→ **The task**
Starting with the line that contains "You are a computer-use agent. The width" and stopping after the line that contains "The height and width of the screenshot is (209, 322).", return each line below exactly as written, with no others.

[Data items]
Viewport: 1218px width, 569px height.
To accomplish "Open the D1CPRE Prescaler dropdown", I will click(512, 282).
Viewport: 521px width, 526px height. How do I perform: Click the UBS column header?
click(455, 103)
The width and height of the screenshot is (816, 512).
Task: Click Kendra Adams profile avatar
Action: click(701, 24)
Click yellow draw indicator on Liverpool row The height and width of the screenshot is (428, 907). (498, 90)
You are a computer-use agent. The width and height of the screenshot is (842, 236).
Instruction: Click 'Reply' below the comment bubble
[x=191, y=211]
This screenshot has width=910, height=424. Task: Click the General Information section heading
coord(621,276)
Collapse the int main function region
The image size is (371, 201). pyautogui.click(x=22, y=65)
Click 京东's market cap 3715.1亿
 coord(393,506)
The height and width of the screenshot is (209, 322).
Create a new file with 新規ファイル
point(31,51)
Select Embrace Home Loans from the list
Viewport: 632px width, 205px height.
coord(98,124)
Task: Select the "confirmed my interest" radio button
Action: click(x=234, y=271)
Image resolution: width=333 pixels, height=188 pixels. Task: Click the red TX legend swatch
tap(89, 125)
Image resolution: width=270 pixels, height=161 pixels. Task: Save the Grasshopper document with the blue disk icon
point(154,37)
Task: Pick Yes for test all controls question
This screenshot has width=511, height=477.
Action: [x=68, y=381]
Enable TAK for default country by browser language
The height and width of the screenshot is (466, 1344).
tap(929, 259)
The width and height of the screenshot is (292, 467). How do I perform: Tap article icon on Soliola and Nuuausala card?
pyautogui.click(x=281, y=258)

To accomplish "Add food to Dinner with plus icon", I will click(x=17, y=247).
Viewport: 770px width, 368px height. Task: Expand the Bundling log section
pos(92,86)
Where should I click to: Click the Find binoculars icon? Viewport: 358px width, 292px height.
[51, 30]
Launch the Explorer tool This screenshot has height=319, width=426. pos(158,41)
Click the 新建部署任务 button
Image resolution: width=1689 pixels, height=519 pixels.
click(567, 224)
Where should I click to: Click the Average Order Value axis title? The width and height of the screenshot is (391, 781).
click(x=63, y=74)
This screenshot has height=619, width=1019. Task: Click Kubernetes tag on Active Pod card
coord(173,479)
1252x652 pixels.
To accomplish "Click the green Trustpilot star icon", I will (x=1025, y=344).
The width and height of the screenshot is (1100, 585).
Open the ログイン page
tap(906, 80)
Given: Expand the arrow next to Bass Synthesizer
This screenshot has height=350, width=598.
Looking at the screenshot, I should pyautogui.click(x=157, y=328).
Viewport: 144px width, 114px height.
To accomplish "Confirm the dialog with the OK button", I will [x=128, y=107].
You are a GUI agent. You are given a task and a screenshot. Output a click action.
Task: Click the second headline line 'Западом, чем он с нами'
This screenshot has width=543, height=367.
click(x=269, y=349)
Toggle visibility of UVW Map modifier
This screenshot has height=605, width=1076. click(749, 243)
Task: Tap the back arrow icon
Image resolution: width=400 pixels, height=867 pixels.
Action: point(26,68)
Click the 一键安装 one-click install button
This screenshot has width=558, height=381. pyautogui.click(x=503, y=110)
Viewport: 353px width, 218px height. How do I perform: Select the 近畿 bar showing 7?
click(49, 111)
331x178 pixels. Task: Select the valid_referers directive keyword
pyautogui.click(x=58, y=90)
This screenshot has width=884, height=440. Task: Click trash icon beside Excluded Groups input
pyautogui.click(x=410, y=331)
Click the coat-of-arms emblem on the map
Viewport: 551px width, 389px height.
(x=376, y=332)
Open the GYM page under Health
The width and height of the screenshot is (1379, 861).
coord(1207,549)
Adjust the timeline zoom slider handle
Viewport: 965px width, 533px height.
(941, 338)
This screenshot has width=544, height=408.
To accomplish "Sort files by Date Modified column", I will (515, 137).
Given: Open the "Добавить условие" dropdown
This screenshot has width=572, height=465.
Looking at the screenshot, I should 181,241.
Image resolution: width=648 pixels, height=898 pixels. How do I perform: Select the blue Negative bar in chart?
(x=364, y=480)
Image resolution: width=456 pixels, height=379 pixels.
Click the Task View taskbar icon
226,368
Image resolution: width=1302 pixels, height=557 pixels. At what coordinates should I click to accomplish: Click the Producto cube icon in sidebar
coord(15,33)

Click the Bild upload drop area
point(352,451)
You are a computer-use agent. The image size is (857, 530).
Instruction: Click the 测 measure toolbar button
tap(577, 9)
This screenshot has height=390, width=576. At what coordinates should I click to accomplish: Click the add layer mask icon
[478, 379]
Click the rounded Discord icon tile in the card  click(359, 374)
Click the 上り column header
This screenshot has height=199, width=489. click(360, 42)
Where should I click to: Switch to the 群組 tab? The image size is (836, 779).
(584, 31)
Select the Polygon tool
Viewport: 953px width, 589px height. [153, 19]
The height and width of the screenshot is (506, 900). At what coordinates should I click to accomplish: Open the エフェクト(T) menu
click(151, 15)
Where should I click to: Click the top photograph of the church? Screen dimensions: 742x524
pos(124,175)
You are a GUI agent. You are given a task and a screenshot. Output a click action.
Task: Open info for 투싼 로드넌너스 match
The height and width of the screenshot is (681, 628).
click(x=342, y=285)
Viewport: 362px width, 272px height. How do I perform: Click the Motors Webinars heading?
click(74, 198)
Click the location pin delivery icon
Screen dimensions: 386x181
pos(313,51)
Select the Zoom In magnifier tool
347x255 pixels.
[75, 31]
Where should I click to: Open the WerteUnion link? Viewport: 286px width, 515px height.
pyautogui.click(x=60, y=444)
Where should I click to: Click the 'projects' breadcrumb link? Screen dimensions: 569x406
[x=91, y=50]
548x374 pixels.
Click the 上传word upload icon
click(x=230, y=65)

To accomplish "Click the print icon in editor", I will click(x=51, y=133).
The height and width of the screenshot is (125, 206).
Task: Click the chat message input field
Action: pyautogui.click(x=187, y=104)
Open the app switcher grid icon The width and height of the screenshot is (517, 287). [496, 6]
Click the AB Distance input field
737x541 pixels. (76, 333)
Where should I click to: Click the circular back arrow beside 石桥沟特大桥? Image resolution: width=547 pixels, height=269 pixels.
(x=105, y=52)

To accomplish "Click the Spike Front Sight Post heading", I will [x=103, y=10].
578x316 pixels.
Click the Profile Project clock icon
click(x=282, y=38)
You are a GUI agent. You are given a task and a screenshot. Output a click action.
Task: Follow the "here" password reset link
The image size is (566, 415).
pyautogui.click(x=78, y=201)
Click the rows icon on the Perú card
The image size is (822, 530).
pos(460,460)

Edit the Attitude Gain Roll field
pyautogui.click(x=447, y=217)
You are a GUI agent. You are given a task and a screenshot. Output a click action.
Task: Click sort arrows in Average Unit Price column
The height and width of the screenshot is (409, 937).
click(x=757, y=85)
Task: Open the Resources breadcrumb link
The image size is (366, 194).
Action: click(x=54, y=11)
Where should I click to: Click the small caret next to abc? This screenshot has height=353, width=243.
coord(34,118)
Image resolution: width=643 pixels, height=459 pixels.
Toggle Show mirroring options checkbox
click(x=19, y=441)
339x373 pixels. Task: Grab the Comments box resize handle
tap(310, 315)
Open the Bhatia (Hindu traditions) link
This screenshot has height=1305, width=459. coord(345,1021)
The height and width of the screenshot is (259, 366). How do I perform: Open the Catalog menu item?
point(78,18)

→ **Solution to this task**
You are a computer-use agent. The width and height of the screenshot is (842, 236).
Instruction: Click 'Reply' below the comment bubble
[x=191, y=211]
This screenshot has width=910, height=424. Task: Click the General Information section heading
coord(621,276)
Collapse the int main function region
The image size is (371, 201). pyautogui.click(x=22, y=65)
Click 京东's market cap 3715.1亿
 coord(393,506)
The height and width of the screenshot is (209, 322).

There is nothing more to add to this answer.